After the distribution of the nets and the house visits had begun, we needed to monitor how this activity was going. We visited a selection of houses who had received nets, looked at how the net had been installed and asked questions about net usage. We were impressed by what we found.
The monitoring involved meandering around houses and people’s cassava drying in the sun, to find the homes of patients who had received mosquito nets.
I had to make daily walks around beautiful areas like this….
…with views like this (tough job)!
Here is a woman with her child, in front of the net they had installed with the help of the health educators.
And here’s another happy customer!
Our two malaria clinics were a short-term, emergency intervention. By the end of the 20 days they were open for, we had received over 4,200 patients and treated everyone who tested malaria positive! That was 76% of everyone who came.
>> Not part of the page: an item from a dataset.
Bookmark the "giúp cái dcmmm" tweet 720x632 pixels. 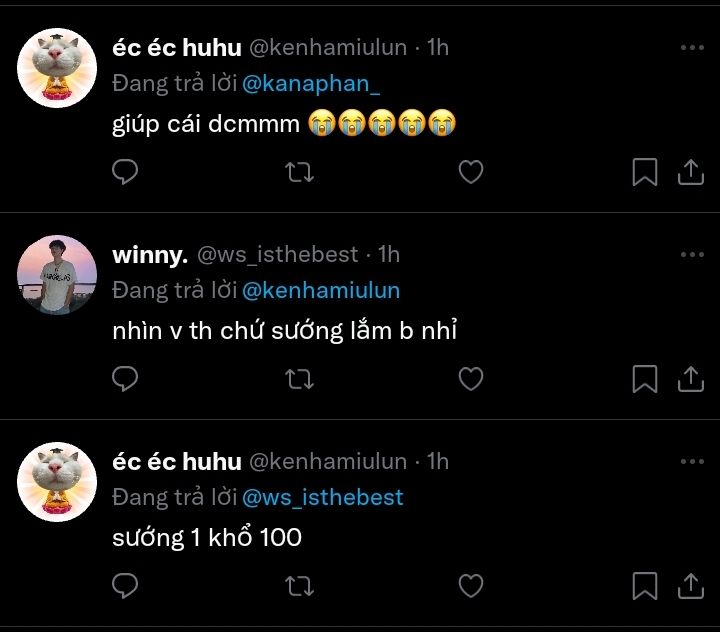[x=645, y=172]
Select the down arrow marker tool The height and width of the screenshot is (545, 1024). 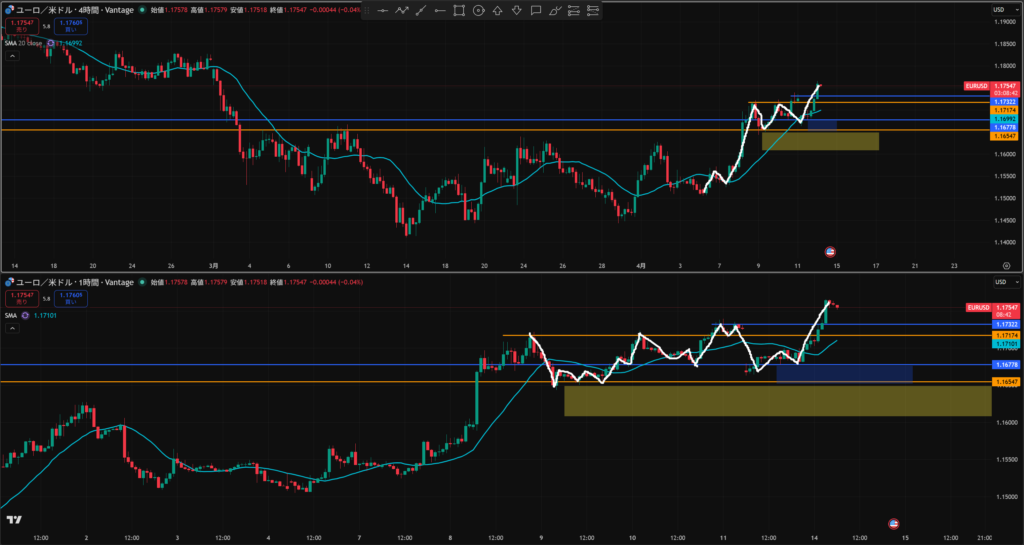pos(516,10)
Camp presidents and local health authorities told us that there had been fewer deaths caused by malaria in the weeks we were there and the weeks that followed. If this is the case, it is likely due to the fact that people arrived for tests and treatment earlier than they usually would if they had to go to the health centre in town, as they didn’t have as far to walk.
Parents often have to work from early morning in the fields in order to feed their families. This means that when it comes to taking one of their sick children, or themselves, off to the clinic for tests and treatment, people regularly leave it until symptoms are severe. This can lead to complications and sometimes even fatalities. We think that by having a shorter distance to walk, in many instances families were able to bring their child to our clinic for treatment, as well as going to the field to work.